● **Activity**
In the data, find the word "project" and copy out every line that has it.
*** Opening Dataset entries ***
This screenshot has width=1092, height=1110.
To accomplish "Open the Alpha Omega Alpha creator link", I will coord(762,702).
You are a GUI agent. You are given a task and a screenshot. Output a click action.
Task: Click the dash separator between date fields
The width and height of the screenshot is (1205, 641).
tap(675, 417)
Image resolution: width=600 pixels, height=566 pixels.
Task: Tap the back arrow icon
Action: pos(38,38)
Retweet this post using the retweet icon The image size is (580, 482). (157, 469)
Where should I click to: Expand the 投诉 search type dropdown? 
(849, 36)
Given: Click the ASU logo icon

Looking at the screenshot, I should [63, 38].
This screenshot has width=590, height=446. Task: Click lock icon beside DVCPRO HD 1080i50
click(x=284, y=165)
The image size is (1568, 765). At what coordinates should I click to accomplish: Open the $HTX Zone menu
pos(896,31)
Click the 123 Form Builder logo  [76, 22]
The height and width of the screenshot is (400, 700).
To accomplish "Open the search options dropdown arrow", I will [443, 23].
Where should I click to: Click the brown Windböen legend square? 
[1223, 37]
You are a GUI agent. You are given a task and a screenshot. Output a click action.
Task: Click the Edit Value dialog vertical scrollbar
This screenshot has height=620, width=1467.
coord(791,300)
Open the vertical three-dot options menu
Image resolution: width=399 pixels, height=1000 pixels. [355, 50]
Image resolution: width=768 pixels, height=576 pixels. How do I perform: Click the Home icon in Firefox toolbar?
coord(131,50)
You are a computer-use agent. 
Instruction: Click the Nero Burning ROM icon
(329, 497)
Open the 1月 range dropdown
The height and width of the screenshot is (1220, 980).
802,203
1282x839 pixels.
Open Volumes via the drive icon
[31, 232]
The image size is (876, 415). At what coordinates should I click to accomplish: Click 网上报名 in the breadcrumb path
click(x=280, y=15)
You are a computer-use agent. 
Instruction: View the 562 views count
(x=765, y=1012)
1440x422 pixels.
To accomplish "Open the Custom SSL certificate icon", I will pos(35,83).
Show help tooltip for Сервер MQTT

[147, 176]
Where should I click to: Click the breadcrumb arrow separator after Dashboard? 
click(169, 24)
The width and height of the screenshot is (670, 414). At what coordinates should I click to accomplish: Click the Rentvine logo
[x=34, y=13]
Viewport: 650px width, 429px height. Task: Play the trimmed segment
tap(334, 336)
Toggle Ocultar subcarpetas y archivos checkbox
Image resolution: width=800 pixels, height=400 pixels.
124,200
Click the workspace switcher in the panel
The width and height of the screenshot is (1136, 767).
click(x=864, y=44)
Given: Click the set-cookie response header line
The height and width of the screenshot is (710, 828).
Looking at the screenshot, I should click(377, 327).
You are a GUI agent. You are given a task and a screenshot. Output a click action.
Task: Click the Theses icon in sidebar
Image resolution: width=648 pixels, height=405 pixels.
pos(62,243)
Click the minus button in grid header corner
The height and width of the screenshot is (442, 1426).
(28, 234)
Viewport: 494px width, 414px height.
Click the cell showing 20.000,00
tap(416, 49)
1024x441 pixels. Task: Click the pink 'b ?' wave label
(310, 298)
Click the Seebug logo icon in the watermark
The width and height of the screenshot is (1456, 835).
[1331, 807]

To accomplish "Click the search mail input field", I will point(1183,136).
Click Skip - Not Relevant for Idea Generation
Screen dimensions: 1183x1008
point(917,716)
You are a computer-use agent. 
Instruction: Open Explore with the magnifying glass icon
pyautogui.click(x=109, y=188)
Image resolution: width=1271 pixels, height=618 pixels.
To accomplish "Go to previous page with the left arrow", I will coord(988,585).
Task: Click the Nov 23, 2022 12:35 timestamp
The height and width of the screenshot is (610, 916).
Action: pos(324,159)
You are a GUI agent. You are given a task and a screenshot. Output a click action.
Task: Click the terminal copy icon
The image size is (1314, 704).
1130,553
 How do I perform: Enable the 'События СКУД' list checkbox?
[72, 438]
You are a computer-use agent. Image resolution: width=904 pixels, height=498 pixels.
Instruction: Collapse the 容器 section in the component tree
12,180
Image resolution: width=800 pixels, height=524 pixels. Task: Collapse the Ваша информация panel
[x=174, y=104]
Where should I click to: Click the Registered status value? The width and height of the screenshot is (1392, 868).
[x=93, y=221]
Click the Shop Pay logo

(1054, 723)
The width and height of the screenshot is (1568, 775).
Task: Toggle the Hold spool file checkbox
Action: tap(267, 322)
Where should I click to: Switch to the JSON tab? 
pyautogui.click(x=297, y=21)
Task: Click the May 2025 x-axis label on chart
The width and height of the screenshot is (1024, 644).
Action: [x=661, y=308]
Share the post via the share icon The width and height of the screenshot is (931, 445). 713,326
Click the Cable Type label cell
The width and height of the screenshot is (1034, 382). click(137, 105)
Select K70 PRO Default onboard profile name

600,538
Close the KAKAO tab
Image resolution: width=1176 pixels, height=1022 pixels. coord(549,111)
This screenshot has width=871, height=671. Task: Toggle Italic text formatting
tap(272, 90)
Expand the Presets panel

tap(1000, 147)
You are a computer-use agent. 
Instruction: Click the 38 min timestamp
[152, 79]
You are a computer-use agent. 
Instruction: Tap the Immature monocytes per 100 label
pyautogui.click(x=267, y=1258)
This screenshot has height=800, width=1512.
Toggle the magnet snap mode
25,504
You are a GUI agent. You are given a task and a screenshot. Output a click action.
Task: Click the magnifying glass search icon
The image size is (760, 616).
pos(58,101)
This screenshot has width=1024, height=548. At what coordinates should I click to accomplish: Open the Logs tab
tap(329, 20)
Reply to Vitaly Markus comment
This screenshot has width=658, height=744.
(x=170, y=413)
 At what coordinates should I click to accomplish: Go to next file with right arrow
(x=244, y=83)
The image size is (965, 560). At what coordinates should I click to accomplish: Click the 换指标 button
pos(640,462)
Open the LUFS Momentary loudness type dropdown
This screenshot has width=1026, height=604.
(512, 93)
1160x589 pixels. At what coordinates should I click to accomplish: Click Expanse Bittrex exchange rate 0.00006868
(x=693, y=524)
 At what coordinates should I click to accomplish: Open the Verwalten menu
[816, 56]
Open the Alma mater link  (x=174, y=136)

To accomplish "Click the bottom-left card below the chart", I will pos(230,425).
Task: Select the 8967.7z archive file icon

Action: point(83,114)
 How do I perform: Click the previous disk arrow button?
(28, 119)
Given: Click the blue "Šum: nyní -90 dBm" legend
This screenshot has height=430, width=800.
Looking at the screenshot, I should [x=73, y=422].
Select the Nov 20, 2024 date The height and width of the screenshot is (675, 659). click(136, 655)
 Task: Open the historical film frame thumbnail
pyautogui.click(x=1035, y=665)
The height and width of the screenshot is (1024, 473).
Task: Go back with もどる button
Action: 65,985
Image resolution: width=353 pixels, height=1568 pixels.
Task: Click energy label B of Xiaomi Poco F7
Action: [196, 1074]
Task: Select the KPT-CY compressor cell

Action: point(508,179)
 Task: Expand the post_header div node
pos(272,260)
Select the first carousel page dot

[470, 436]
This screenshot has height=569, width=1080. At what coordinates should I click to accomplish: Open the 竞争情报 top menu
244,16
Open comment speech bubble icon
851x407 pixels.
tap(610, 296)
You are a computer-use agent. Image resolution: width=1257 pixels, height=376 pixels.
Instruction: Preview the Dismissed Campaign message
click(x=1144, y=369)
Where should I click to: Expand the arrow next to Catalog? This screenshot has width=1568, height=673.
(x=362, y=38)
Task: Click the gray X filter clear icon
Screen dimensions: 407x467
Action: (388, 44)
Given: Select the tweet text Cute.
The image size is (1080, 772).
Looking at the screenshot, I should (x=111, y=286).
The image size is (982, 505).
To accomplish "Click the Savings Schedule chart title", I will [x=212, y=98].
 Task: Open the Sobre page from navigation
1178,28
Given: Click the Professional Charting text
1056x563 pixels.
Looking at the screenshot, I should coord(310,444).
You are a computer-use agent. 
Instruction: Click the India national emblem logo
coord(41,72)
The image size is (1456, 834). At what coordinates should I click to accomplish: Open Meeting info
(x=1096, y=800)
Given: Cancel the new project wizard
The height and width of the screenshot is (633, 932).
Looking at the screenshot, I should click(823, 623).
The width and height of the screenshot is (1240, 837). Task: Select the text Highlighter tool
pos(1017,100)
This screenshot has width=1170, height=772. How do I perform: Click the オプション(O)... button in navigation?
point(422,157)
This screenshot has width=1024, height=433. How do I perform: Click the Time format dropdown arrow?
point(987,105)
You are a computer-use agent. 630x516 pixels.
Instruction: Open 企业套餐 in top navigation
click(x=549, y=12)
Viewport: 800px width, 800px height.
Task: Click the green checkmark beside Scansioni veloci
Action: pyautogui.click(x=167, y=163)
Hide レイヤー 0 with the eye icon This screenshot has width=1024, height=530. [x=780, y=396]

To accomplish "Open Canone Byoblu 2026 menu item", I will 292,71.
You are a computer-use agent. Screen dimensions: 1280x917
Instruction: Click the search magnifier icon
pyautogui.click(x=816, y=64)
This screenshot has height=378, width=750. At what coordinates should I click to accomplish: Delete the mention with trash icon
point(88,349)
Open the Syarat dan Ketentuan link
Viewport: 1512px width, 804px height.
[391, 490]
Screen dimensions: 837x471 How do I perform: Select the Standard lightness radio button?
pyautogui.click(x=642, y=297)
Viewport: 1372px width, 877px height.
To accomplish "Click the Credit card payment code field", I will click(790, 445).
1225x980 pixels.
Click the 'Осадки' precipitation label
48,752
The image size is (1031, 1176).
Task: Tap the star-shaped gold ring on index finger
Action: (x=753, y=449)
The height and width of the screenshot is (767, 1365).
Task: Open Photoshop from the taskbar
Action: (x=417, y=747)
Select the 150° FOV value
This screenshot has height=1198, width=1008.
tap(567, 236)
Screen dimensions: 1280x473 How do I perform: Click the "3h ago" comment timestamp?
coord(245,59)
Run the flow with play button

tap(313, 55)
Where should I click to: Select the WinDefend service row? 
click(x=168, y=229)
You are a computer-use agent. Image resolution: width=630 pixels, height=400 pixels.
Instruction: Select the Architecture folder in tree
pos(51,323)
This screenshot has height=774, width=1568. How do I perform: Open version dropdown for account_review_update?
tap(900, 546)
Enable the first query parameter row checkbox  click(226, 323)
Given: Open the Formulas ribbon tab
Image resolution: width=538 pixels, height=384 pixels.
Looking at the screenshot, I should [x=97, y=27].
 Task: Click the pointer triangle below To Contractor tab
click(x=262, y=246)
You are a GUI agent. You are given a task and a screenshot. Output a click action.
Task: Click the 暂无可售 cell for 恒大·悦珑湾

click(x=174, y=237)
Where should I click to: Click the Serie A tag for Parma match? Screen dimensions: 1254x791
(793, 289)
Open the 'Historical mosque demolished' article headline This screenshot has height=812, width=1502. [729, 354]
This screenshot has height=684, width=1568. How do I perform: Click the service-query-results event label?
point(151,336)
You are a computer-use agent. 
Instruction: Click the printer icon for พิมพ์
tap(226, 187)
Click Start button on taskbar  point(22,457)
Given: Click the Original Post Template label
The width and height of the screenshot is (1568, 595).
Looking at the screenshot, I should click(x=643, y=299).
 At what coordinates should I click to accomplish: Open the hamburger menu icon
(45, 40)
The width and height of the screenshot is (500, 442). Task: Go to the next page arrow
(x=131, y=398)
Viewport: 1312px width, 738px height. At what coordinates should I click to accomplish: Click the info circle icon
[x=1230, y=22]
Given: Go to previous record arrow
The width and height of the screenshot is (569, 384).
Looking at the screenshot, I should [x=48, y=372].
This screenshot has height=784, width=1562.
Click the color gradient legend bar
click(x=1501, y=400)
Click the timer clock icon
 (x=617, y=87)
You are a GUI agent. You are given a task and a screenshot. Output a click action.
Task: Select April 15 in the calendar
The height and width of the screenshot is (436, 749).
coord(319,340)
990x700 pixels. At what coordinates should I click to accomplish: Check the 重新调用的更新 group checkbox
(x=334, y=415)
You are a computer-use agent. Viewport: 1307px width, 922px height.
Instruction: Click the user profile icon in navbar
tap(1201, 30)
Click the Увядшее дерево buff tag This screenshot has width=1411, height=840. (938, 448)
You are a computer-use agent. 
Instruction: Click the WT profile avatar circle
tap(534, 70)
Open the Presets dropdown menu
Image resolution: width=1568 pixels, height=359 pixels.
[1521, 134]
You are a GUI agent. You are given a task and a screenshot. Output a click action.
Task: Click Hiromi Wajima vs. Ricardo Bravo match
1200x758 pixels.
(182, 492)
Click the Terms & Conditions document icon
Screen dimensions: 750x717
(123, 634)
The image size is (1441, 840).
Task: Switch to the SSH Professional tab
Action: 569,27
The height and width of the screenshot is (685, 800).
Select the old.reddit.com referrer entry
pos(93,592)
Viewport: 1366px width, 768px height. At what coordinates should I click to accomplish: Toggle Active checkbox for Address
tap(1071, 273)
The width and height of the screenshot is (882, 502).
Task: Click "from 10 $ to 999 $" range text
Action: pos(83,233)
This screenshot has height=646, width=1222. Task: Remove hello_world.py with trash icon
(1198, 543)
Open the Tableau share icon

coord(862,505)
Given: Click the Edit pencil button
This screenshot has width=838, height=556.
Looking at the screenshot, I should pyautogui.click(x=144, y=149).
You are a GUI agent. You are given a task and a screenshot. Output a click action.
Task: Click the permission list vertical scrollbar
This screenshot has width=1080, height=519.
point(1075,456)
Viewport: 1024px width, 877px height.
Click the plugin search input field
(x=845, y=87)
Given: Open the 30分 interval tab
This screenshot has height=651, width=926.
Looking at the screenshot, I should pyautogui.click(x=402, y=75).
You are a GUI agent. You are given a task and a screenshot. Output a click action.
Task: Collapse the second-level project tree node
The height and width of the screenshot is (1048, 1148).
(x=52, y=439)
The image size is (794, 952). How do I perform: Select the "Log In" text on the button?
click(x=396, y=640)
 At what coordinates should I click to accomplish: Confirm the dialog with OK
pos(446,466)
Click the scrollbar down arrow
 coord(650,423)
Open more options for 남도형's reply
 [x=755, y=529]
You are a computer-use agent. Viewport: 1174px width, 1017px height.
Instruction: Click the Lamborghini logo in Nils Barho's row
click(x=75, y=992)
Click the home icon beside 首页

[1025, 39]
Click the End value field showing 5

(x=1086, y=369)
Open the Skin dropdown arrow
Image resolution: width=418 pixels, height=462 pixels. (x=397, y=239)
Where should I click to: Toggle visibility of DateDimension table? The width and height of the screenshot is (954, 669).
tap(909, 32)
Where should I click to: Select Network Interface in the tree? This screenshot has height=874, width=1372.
*** Closing Dataset entries ***
● **Task answer**
Given: Cancel the new project wizard
Task: Collapse the second-level project tree node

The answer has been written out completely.